Une « ligne rouge » pour Déby

 

Le président du Tchad voisin a toujours jouer un rôle déterminant en Centrafrique. Il fait et défait les présidents. En 2003, il aide François Bozizé a accéder au pouvoir par les armes et en 2013, il laisse la Séléka s’emparer de Bangui, sans intervenir. Pourtant Déby a hésité à soutenir la Séléka qu’il voyait au début comme un facteur de déstabilisation à son propre régime. Certains disaient à N’djamena qu’après le départ de Bozizé, ce serait celui de Déby. Mais Déby s’est ensuite rapproché de la rébellion… pour mieux la contrôler. Le Tchad a clairement donné le feu vert à la prise de Bangui. Mais aujourd’hui, certains centrafricains estiment qu’il faut fixer une « ligne rouge » à Idriss Déby pour qu’il cesse de tirer les ficelles en RCA. Paris aura sans doute un peu de mal à convaincre son allié au Mali de laisser tomber Bangui. Déby semble en effet « intouchable » depuis son  soutien  à l’opération Serval au Mali. Pour certains, seule la menace de la Cour pénale internationale (CPI) pourrait peut-être faire entendre raison à Idriss Déby. Le Tchad peut poser d’autres difficultés sur le terrain militaire. En Centrafrique, la France devra s’appuyer sur la Misca, la force africaine qui sera déployée à partir du 19 décembre. Les forces tchadiennes seront très présentes au sein de la Misca. Problème : à  Bangui, on accuse déjà les troupes tchadiennes de ne pas désarmer certains membres de la Séléka lorsqu’ils sont originaires du Tchad. Une ambiguïté qui devra être vite levée par les troupes françaises.

 

Bozizé, le retour ?

 

L’ancien président François Bozizé peut-il revenir ? Beaucoup le disent malade, fatigué et surtout sans moyen financier. Mais François Bozizé voyage beaucoup, au Soudan du Sud ou récemment en Ouganda. L’ancien président cherche à récupérer le mouvement «anti-balaka», mais pour ces paysans de la brousse, ce sont les exactions de la Séléka qui les font prendre les armes, sur fond d’affrontements anti-musulmans. Dans le camp Bozizé, c’est plutôt le fils qui s’active en coulisse.
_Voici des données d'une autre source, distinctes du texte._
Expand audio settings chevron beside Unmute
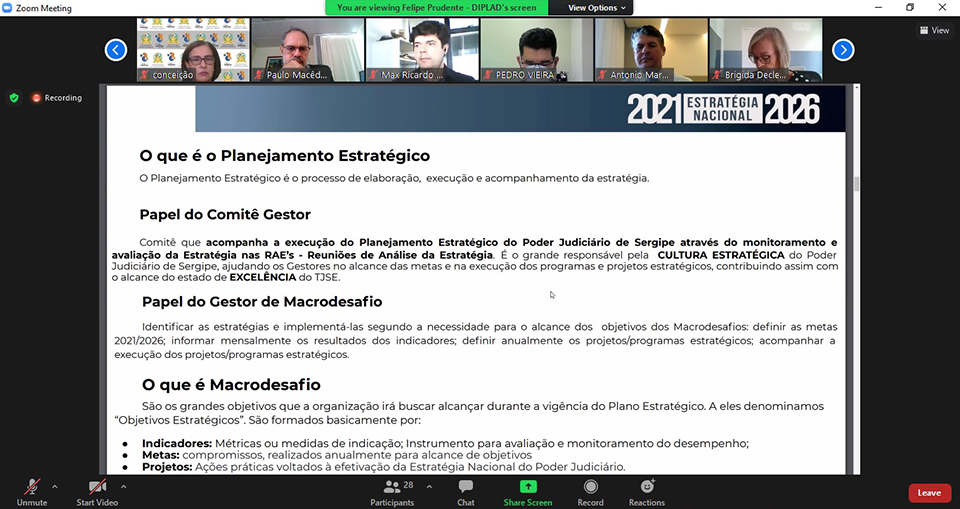The image size is (960, 509). pyautogui.click(x=54, y=487)

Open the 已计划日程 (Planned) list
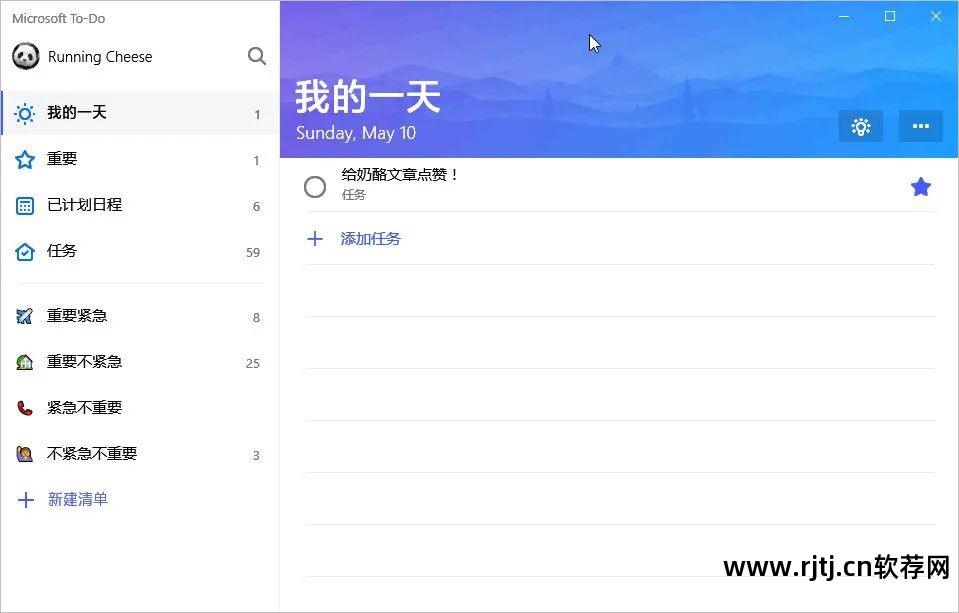point(83,205)
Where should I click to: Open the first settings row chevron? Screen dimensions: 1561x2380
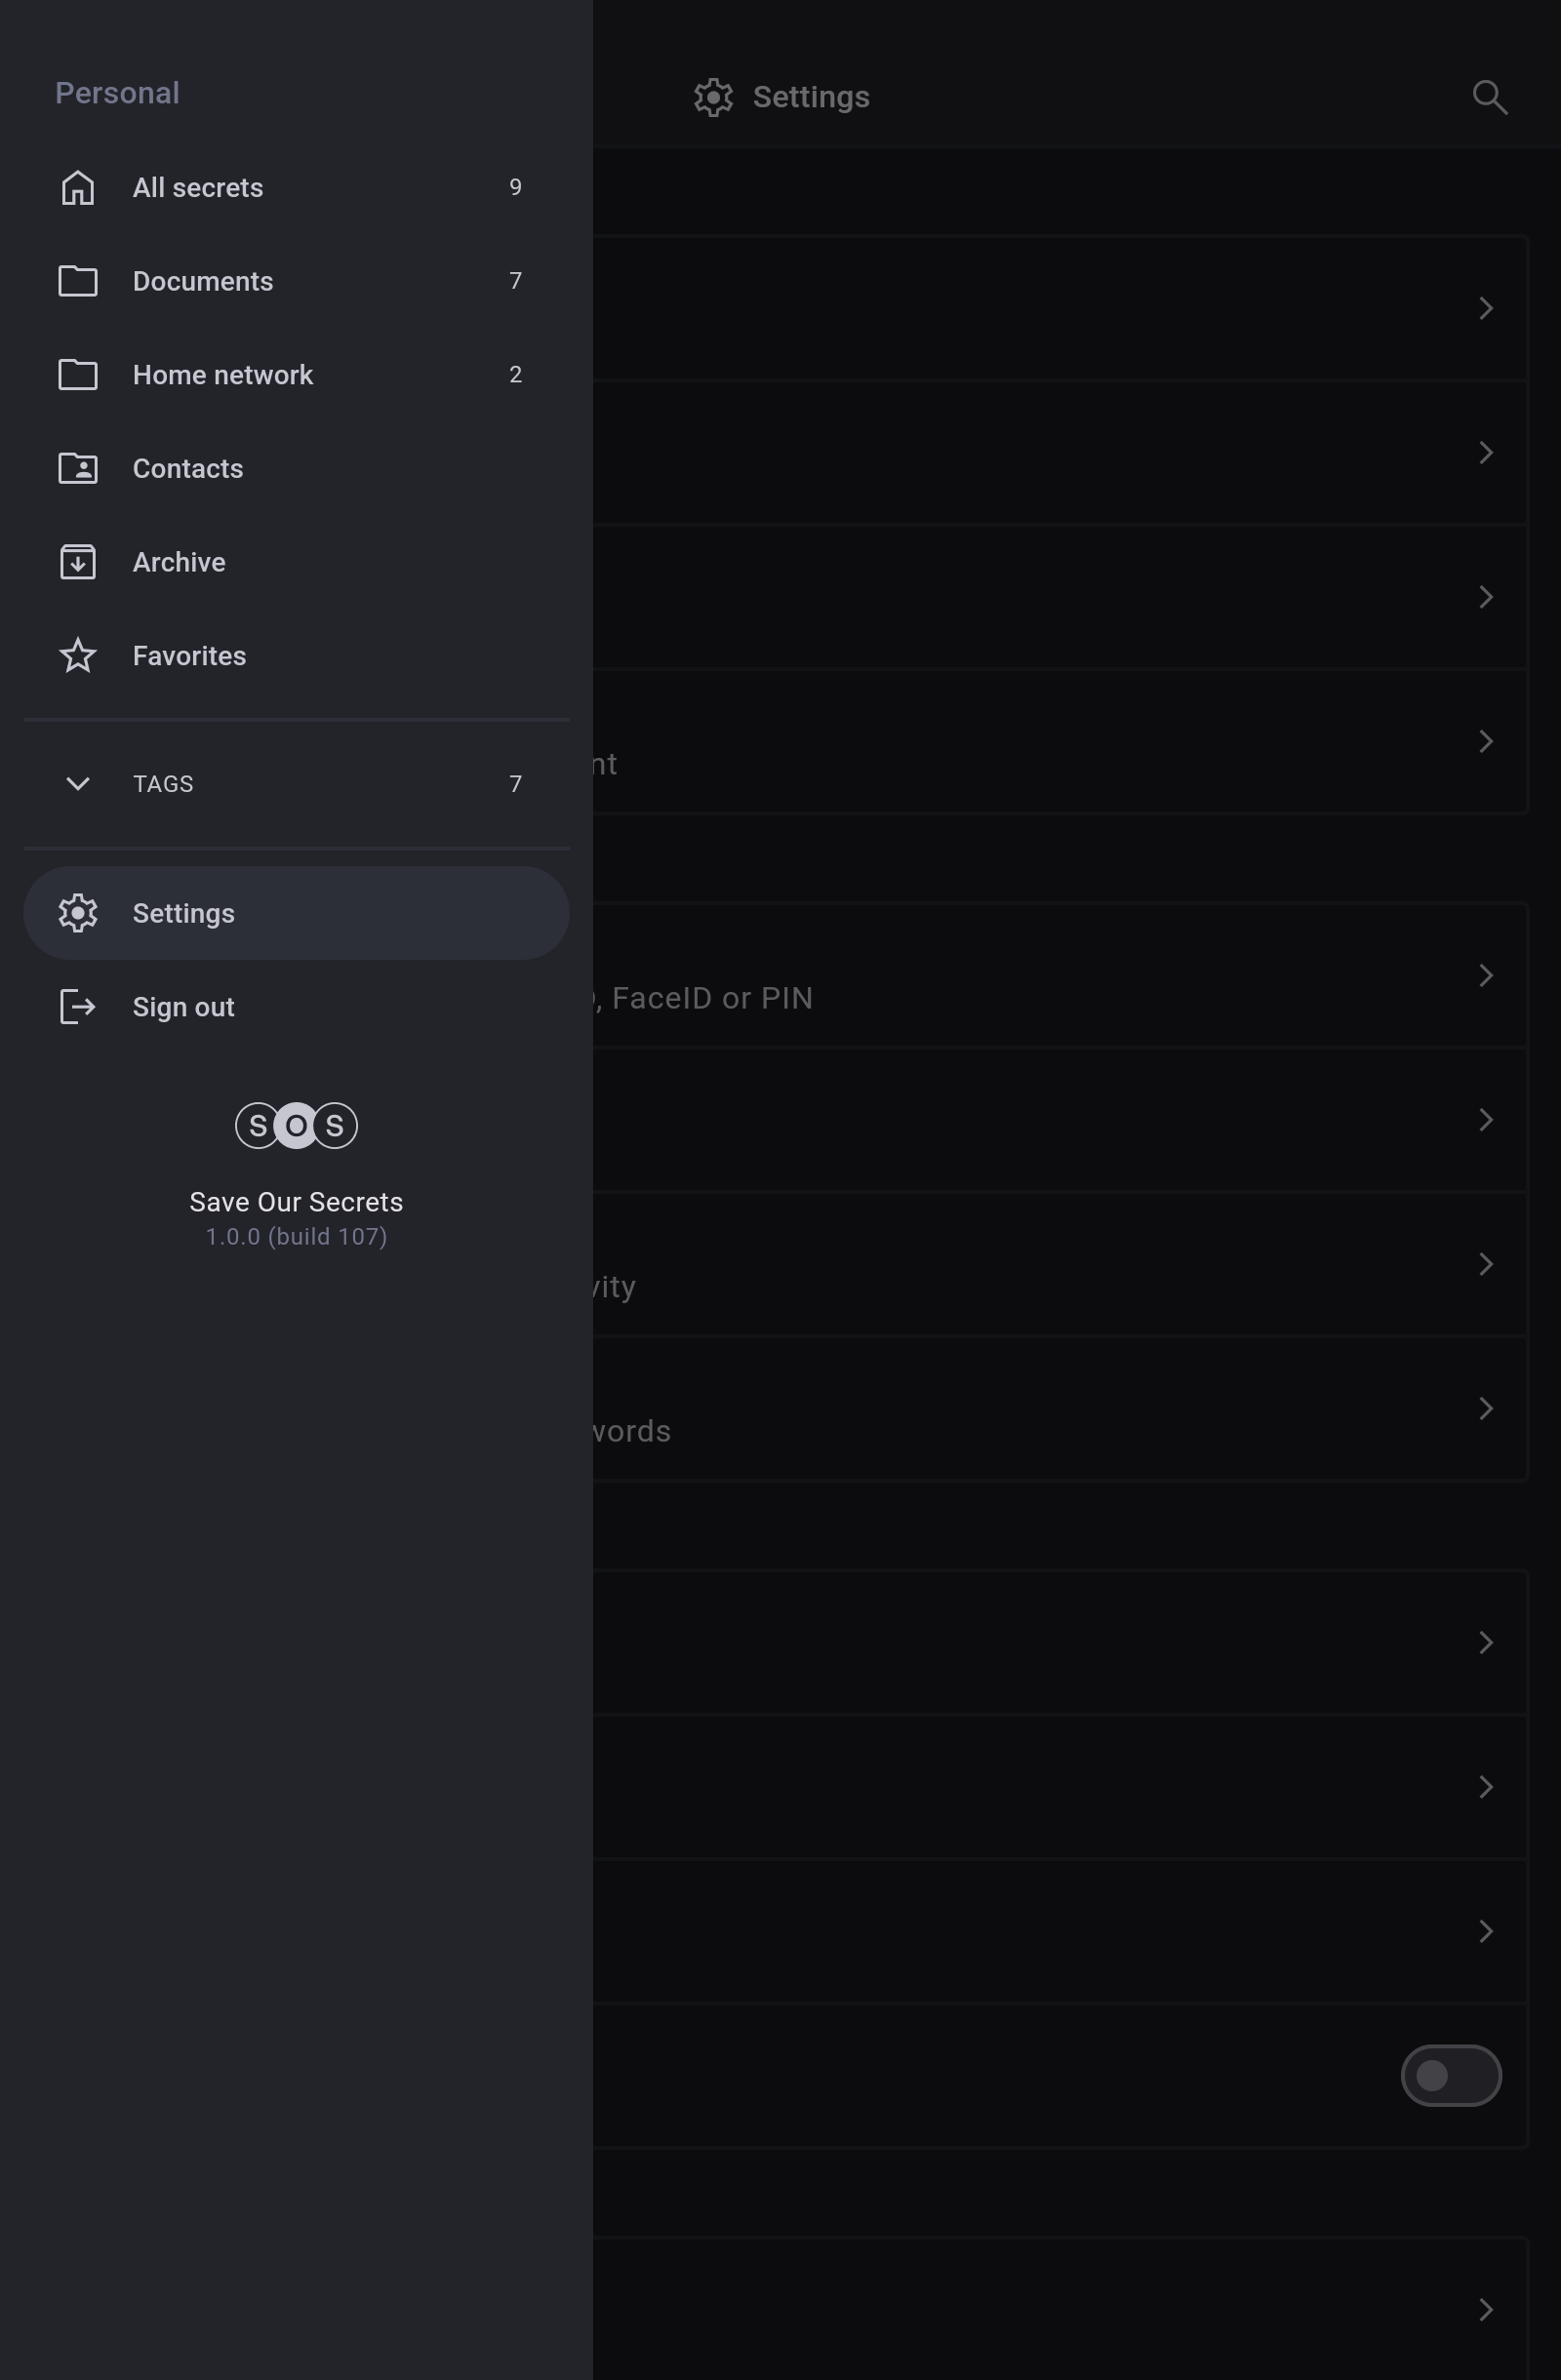[x=1486, y=308]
Depuis Zongo en République démocratique du Congo (RDC), Jean-Francis, ancien ministre de la Défense de son père cherche des armes et des soutiens chez des rebelles congolais. Et visiblement il trouve.

 

Une transition mal engagée

 

L’intervention militaire est une chose, mais les défis qui attendent la Centrafrique ne sont  pas uniquement sécuritaires, ils sont aussi politiques. Car une fois le calme restauré, tout reste à faire : la transition politique et la reconstruction d’un Etat. Pour le moment, la transition est au point mort. Dans un rapport d’International Crisis Group (ICG), le think tank affirment que « les institutions de la transition sont des coquilles vides (…) faute d’argent et de sécurité » . Il y a donc urgence à accélérer, comme le souhaite le président français, la mise en place d’élections pour installer rapidement un pouvoir légitime à Bangui. Mais  dans le chaos actuel, il est difficile d’imaginer un scrutin digne de ce nom dans des brefs délais en Centrafrique.

 

Les défis sont donc nombreux pour Paris. Pour réussir sa mission, l’intervention militaire française ne suffira pas. Un ancien proche de la Séléka me confiait que la France devait faire pression rapidement pour ouvrir un dialogue interreligieux. Selon lui, « les acteurs religieux seront les premiers artisans de la paix (..) la France doit pousser au dialogue et la réconciliation » . Une personnalité est en vue pour jouer ce rôle, l’évêque de Bossangoa, une ville meurtrie par les violences, Nestor Nongo Aziagba.